+++ Data +++
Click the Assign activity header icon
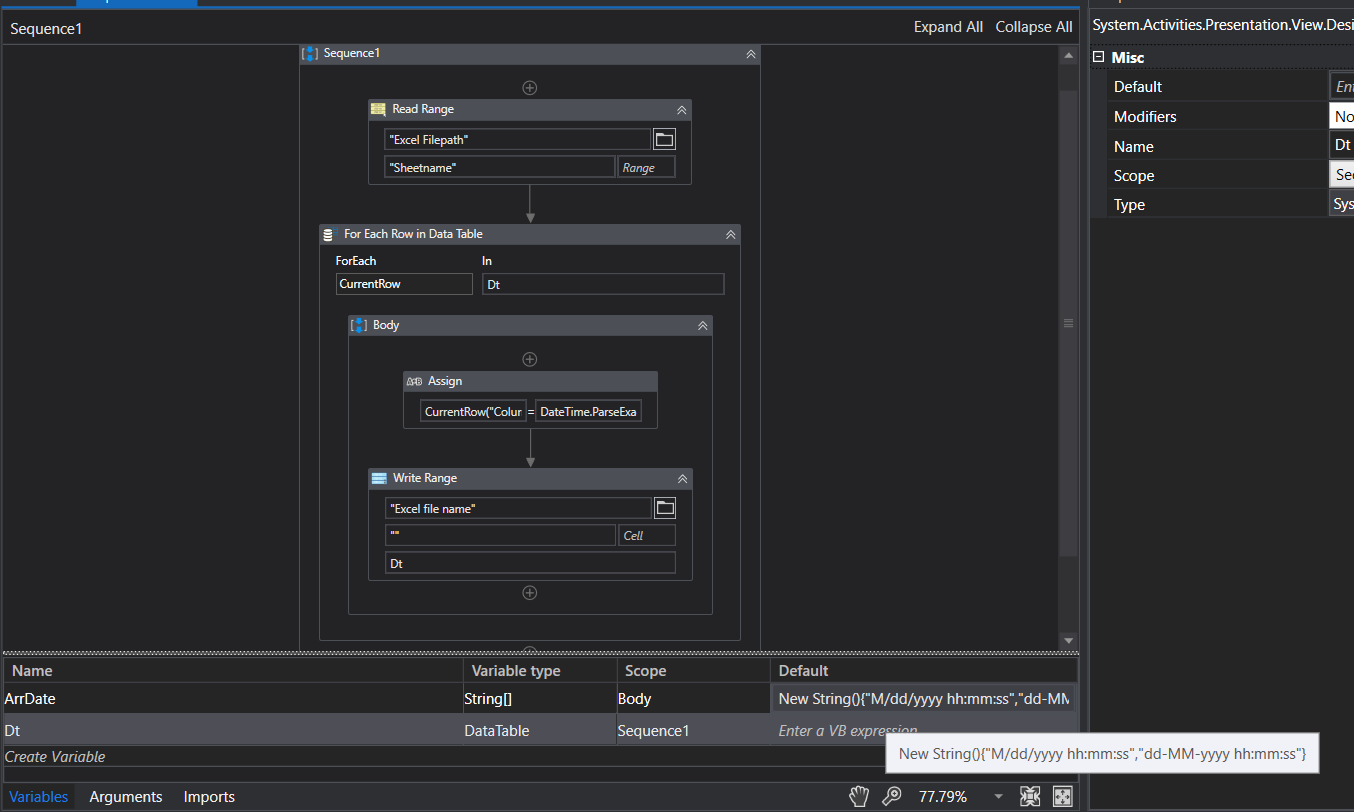The image size is (1354, 812). [x=414, y=381]
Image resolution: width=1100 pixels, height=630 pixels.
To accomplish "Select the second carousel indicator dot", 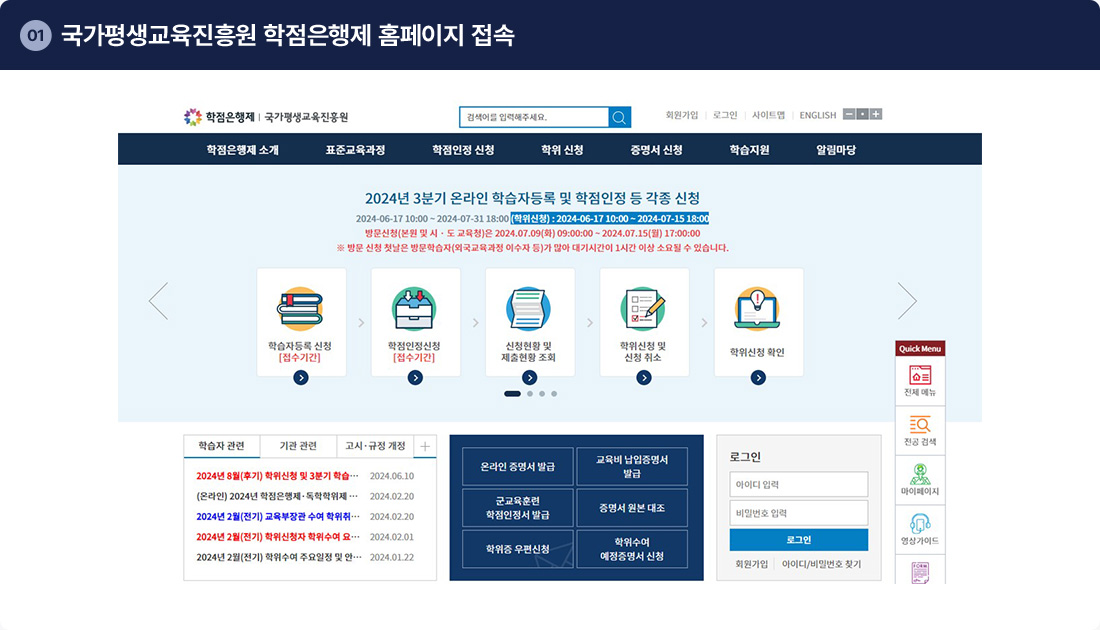I will click(530, 394).
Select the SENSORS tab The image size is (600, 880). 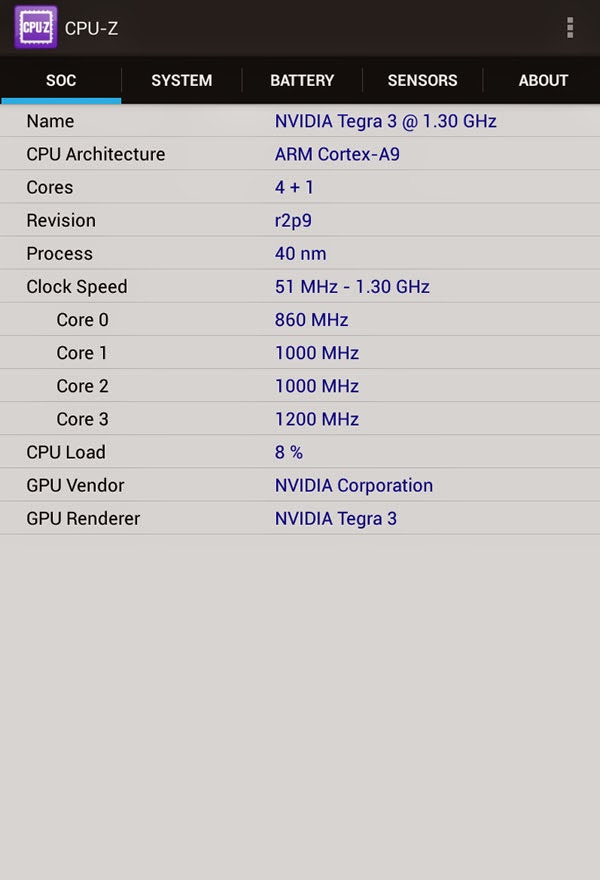[423, 80]
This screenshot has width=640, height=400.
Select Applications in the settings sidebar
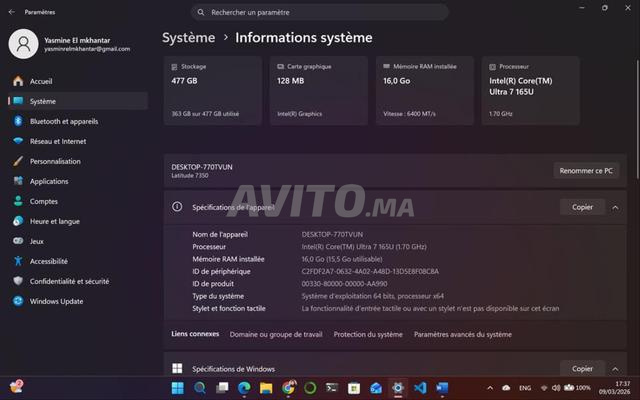pos(48,181)
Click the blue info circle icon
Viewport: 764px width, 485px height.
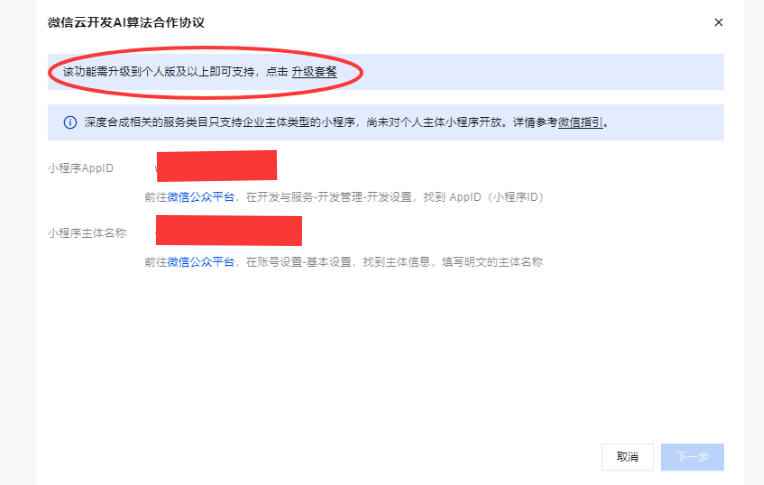[x=70, y=122]
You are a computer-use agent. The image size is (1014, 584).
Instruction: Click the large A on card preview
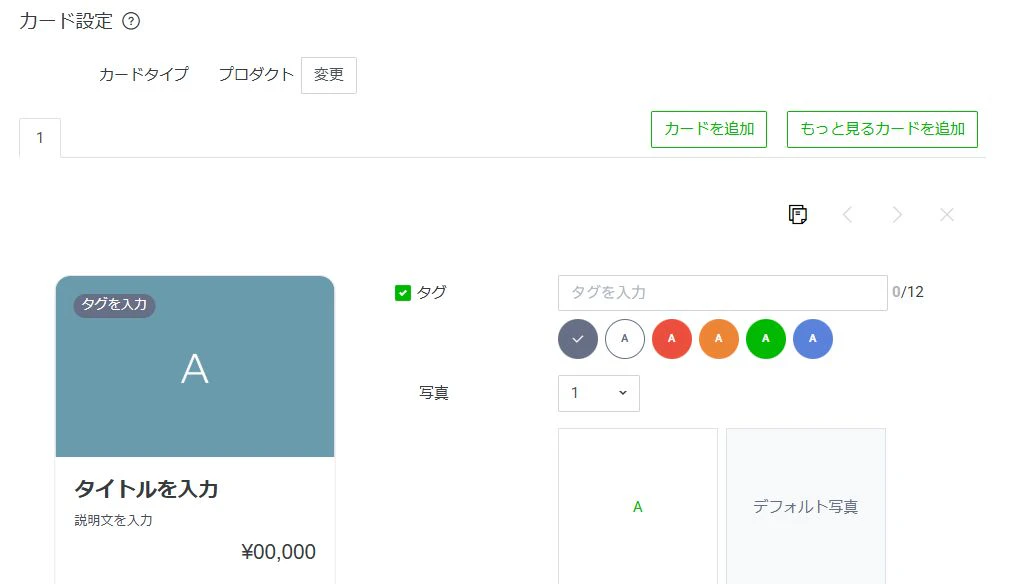[x=195, y=369]
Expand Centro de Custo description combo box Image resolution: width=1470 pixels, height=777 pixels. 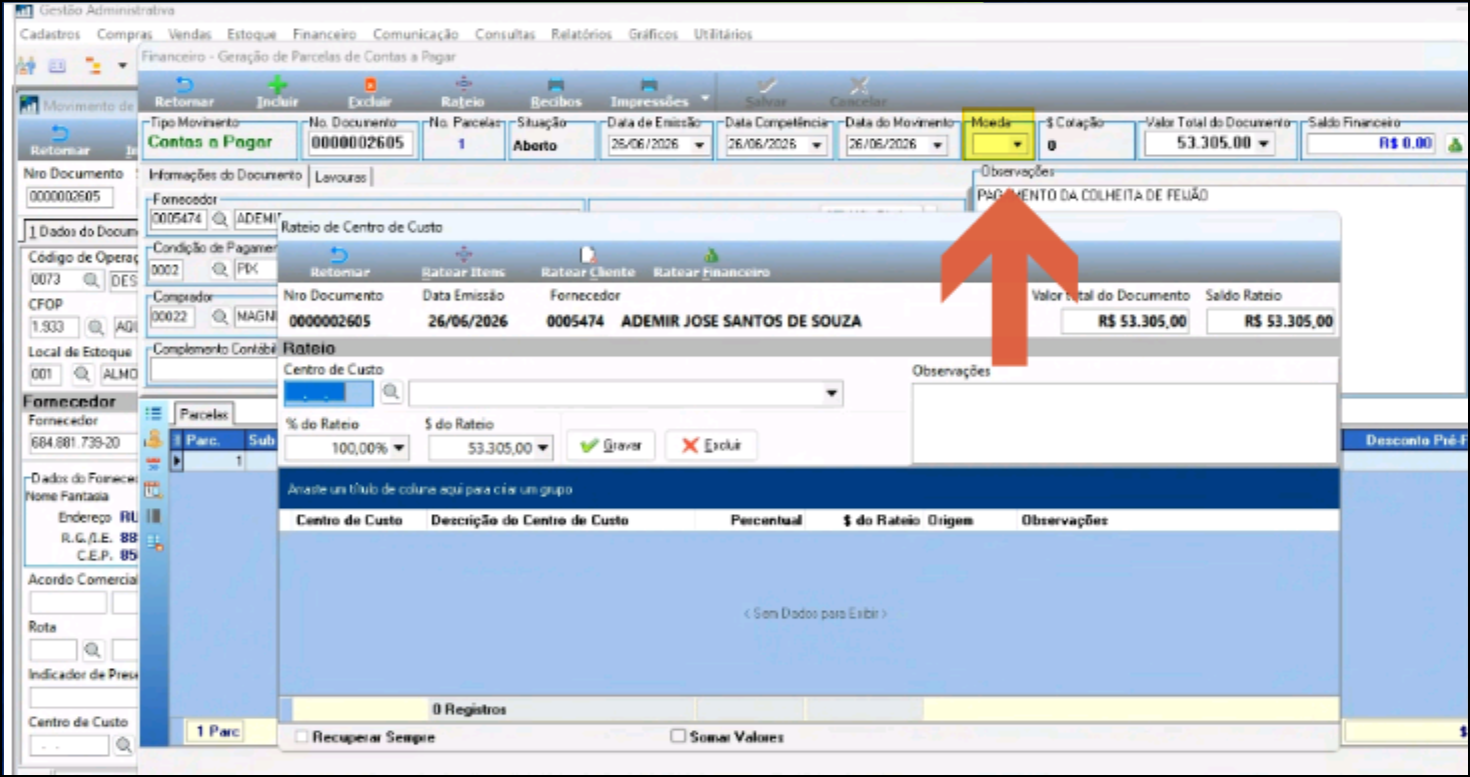(832, 394)
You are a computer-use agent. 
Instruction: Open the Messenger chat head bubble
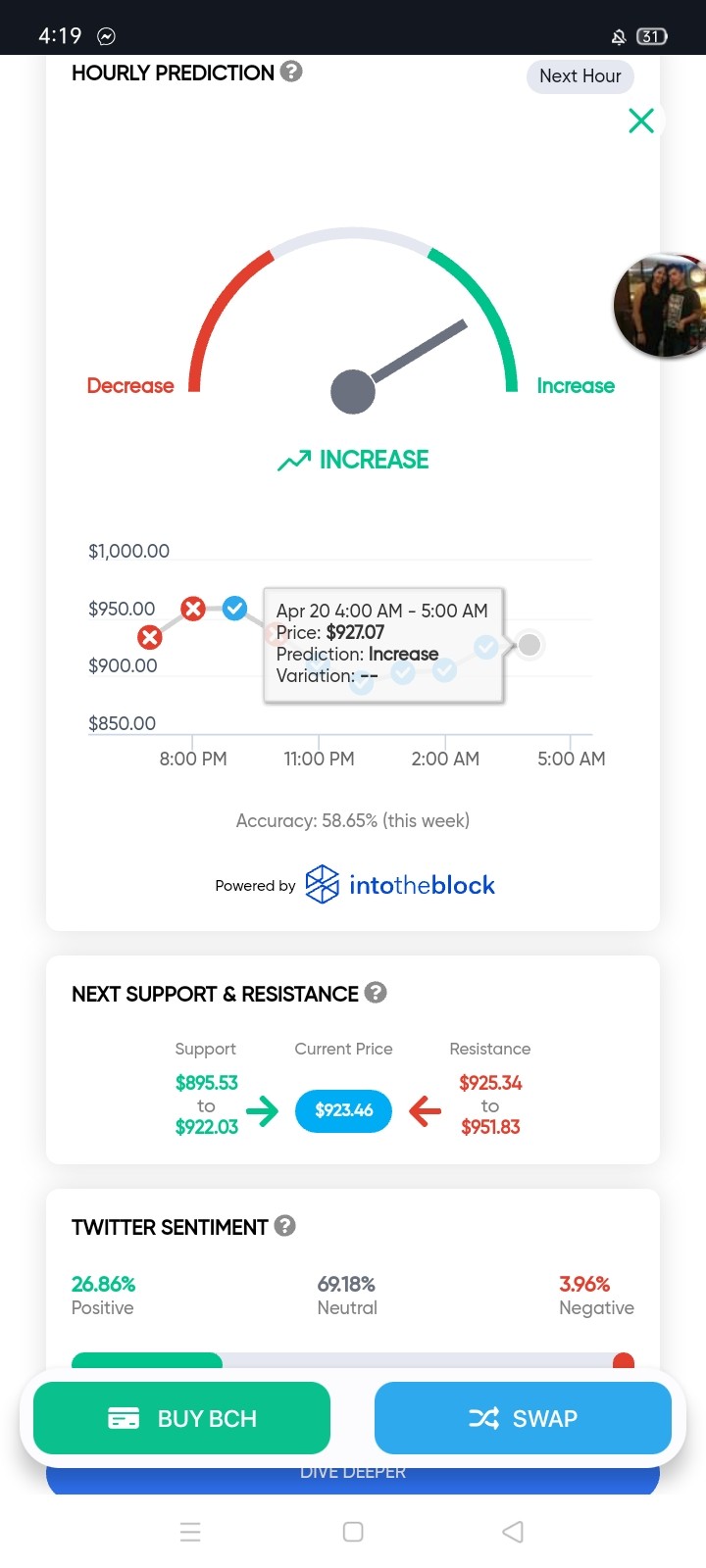click(660, 306)
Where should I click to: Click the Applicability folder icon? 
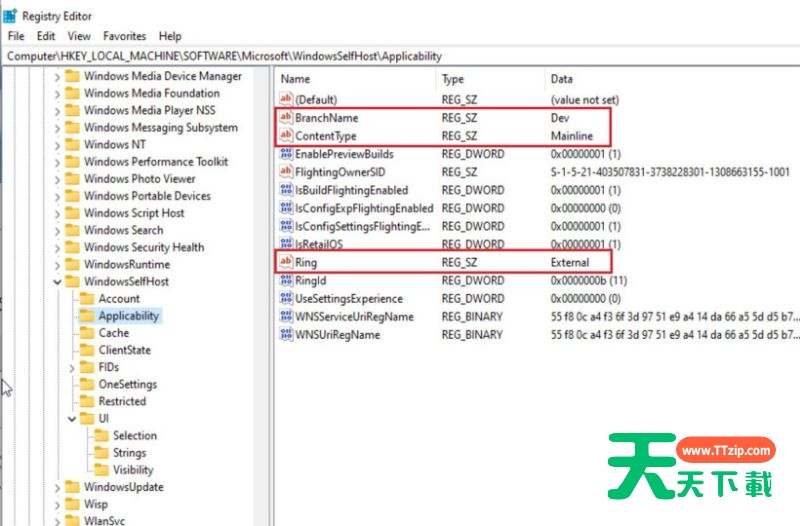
+++
● What is required
Look for the word "computer" in the records above, count the lines that hold it, and give only that number.

● The completed task
2